Oneonta expecting more Juici

Oneonta Starr Ranch Growers plans to have double the volume it had last season on its Juici variety.

“The markets that we’ve been selling in have gotten really good results,” said Scott Marboe, director of marketing for the Wenatchee, Wash.-based company. “We’ll go back into those existing markets and put some more in there and go forward with it.”

Oneonta planned to begin harvesting its earliest varieties around the end of August.

“Right now the crop looks to be spread out real well with sizes,” Marboe said. “We’re pretty happy with what we’re seeing on the harvest window.

“We think it’s going to be real orderly,” Marboe said. “Labor doesn’t seem to be an issue, so we’re real happy with that.”

 

Pacific Pro ready for e-log changes

Randy Hartmann, president of Bellevue, Wash.-based Pacific Pro, said the company has been preparing for the new transportation regulations that go into effect this year.

Trucks will be limited on how may hours they can run in a 24-hour period — meaning customers may not be able to get deliveries on as quick a turnaround as they once did — so Pacific Pro developed a plan to help save some of those hours.

“We kind of saw the writing on the wall about two years ago, so we started a cross-dock and consolidation facility in the middle of apple country.

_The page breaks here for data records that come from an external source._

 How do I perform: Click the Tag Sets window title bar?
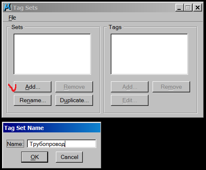pos(93,7)
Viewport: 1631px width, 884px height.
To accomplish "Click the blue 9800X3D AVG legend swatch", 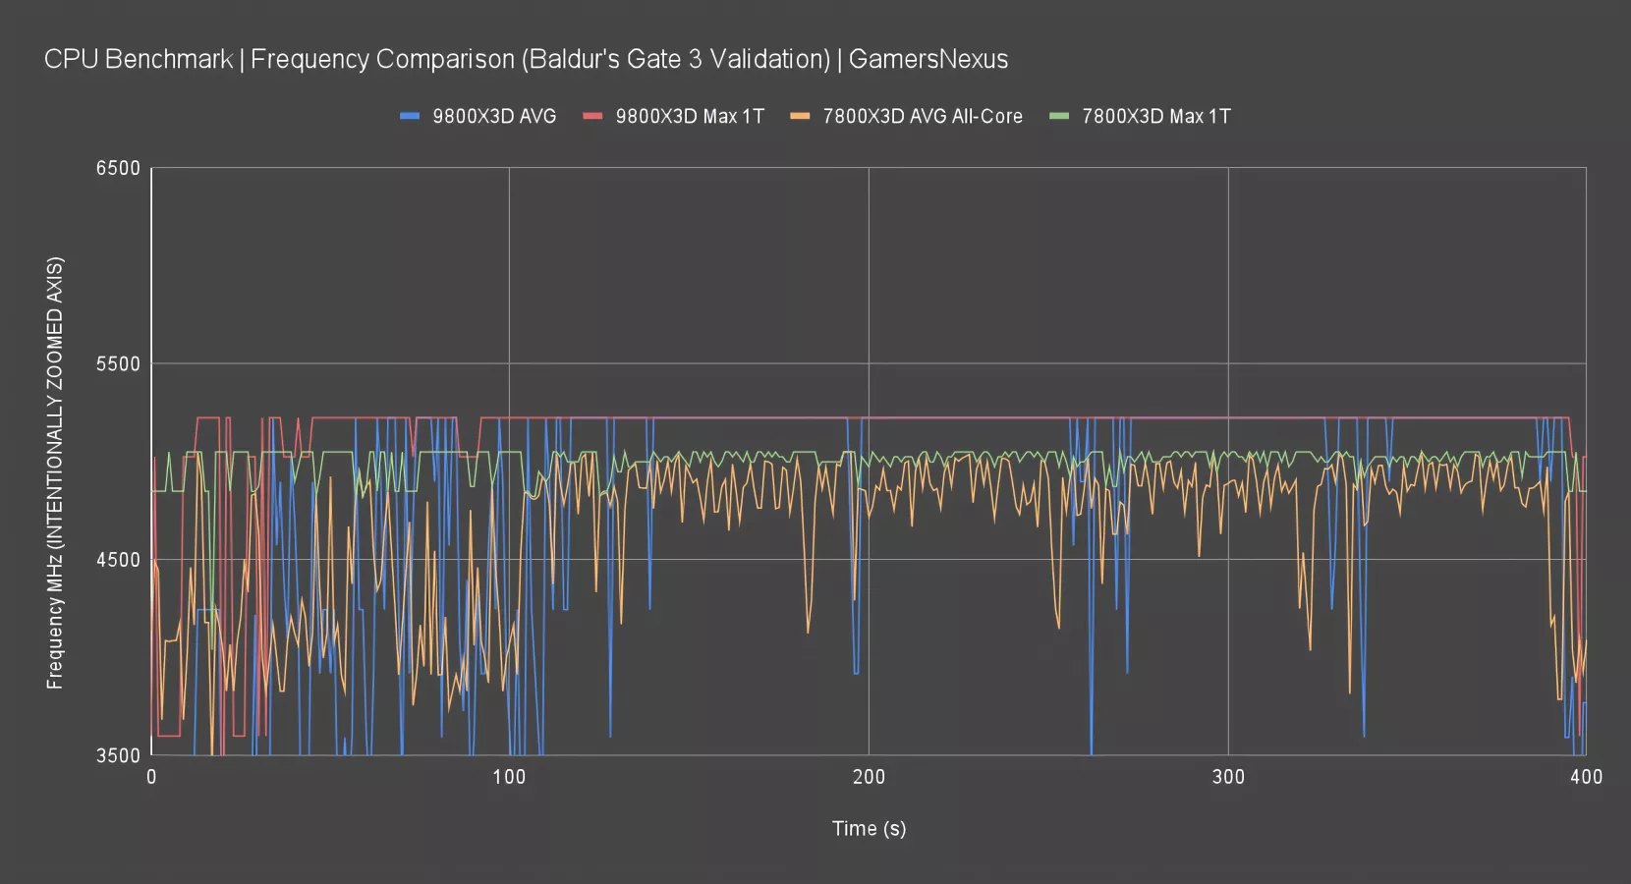I will [x=410, y=116].
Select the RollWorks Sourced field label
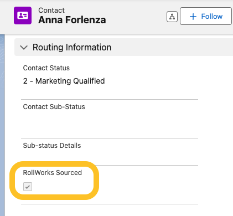 click(53, 173)
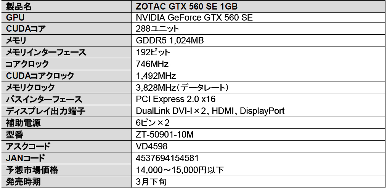
Task: Select the 192ビット value cell
Action: coord(153,52)
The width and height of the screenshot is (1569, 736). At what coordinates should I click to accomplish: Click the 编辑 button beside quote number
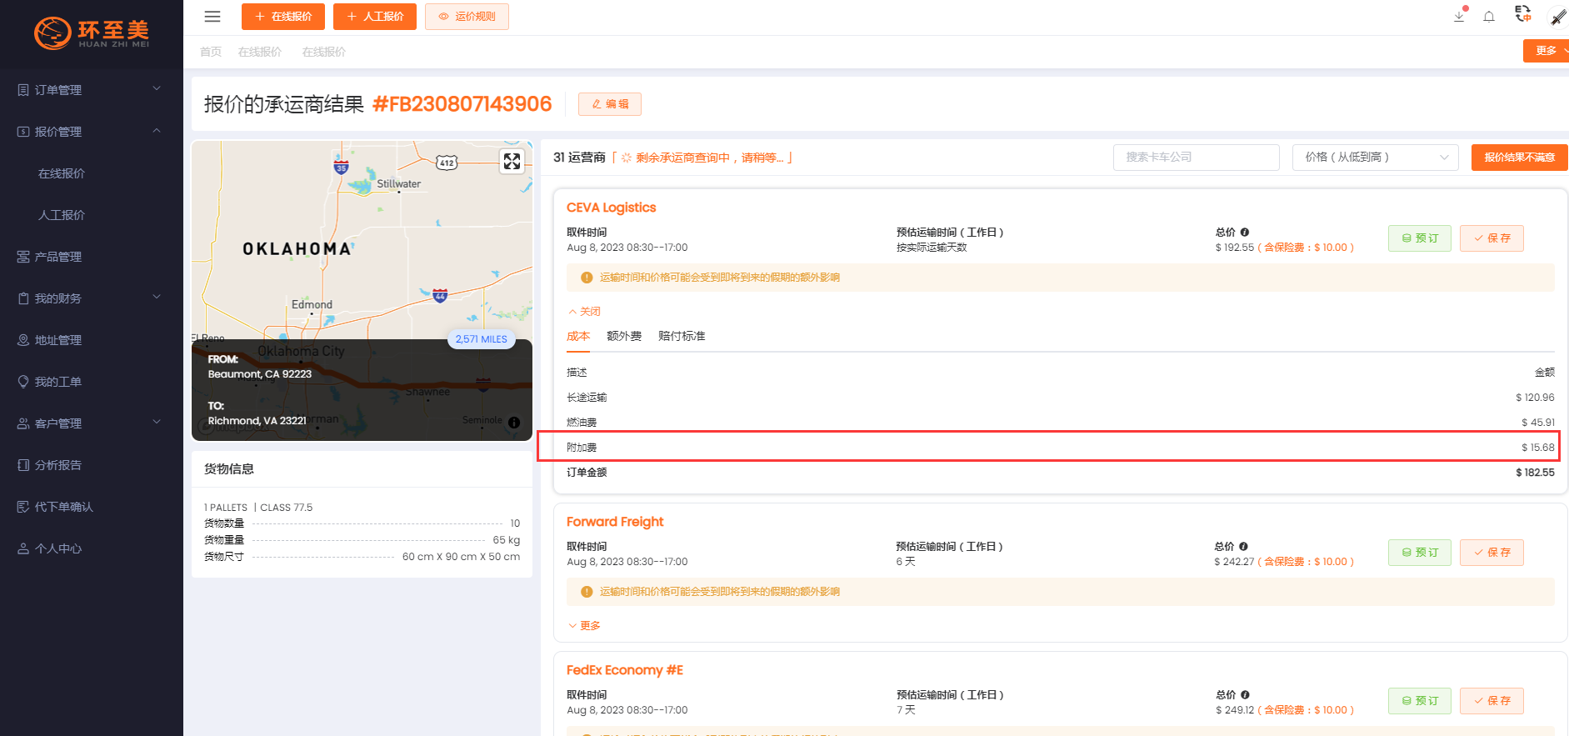tap(610, 104)
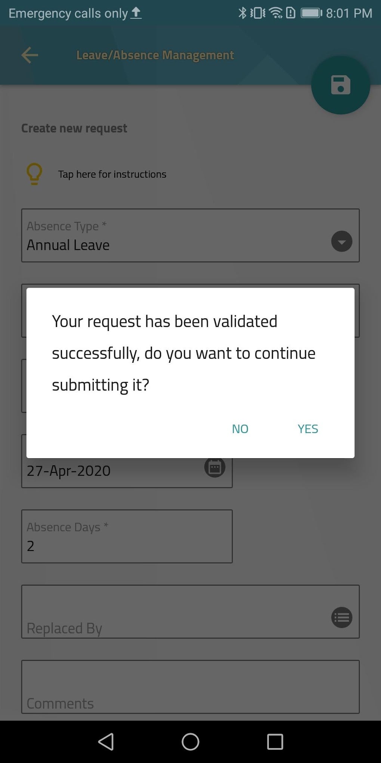Open the calendar date picker icon

pyautogui.click(x=215, y=468)
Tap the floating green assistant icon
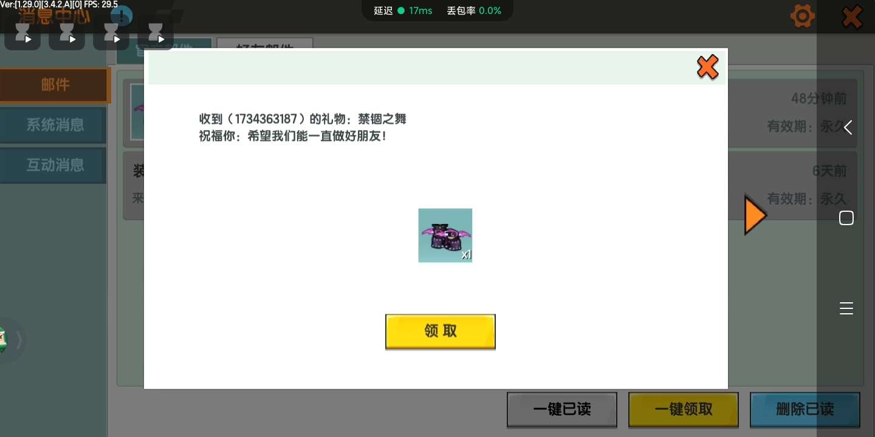Viewport: 875px width, 437px height. pos(3,340)
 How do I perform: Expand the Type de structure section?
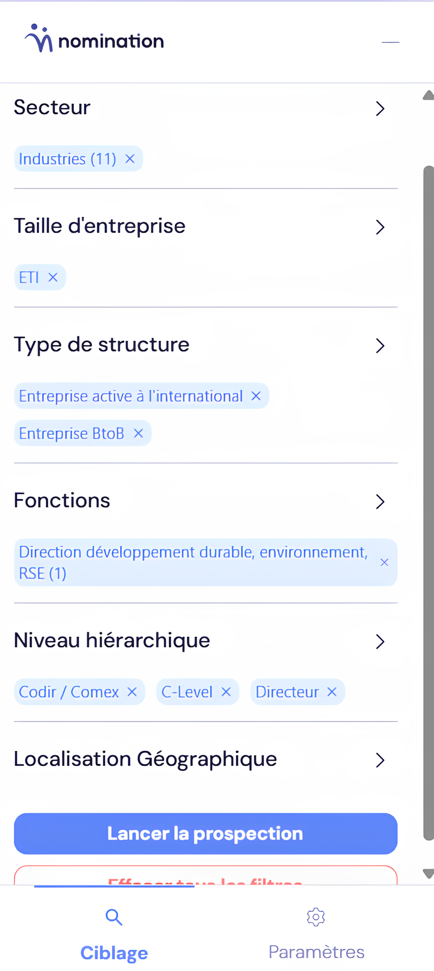point(380,346)
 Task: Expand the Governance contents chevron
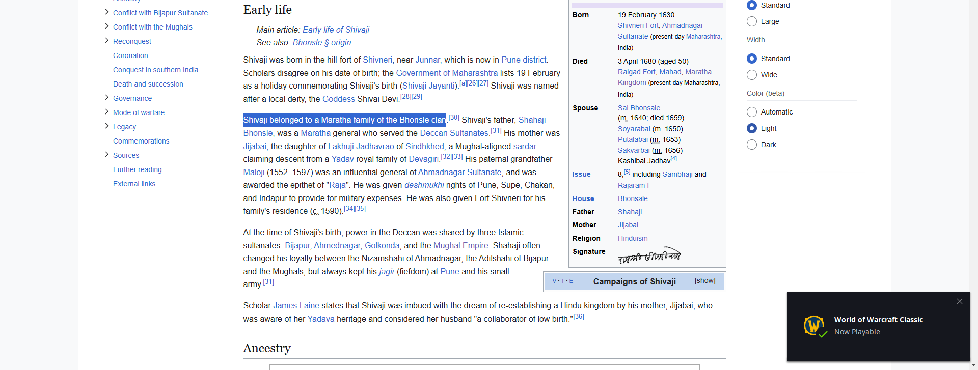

The expectation is if we run our own trucks around and consolidate from all the multiple warehouses to one location, our warehouse, then the long-haul trucks can come in and just do one pickup,” Hartmann said. “We can set an appointment, they can come in at that time and get loaded and then be down the road so they won’t have to lose a day or two in the loading process.”

 

Rainier warehouses adding lines

Selah, Wash.-based Rainier Fruit continues to grow, with more acreage and equipment updates coming.

The company will be growing more Envy, Jazz, Lady Alice, Honeycrisp, Pink Lady, fuji and gala, said executive vice president of sales and business development Randy Abhold.

Rainier is also increasing its organic volume 10% to 15%.

“We’ll be able to and set to promote not only breadth (but) depth in the organic program, so breadth would be more items to be promoted on a more regular basis in volume but also to go deeper in the season,” Abhold said.

Additionally, two warehouses are scheduled to get new lines, one in time for the current crop and the other for the 2018-19 season.

The line scheduled for next year will significantly increase capacity, Abhold said.

 

More Breeze coming for Sage Fruit

Sage Fruit Co. expects its total apple volume to be up 12% to 15% this season.

The Yakima, Wash.-based company is projecting about 50,000 boxes of its new Breeze variety.

Sage had only a few loads of Breeze last season, said Chuck Sinks, president of sales and marketing.

The company will also have much higher organic volume this year, up about 13-fold over 2016-17.

“We’ve been transitioning for a while and everything’s coming to fruition this crop season, so we’re excited about our growth in organics and our total organic program,” Sinks said.

 

Honeycrisp volume growing for Stemilt

Wenatchee, Wash.-based Stemilt Growers will have 60% more conventional Honeycrisp and 230% more organic Honeycrisp this season.

The bulk of the growth is in a new Honeycrisp variety called Royal, said marketing director Roger Pepperl.

“This Royal tends to grow redder and a nicer size range, and what it allows us to do is to pick the fruit when it’s red but it still has a lot of starch inside of it, so it can be put into controlled-atmosphere storage and stored for a longer period of time, and then when you come out of CA storage that starch converts to sugar, and you have a delicious piece of fruit in the late spring, earlier summer ... that still has great condition,” Pepperl said.

Stemilt continues work on its nearly 500,000-square foot distribution center, which is expected to be complete in mid-2018.

“The big feature of it is that it has the automated storage retrieval system, so the pallet positions are all selected based on automation, so it’s a lot different than we do things here today, so it’s really exciting,” said Brianna Shales, communications manager. “That’s going to be the main feature of it, but we’ll also have quality control areas, inspection areas, repackaging, palletizing, a lot of stuff housed in that building as well as this pear ripening center.”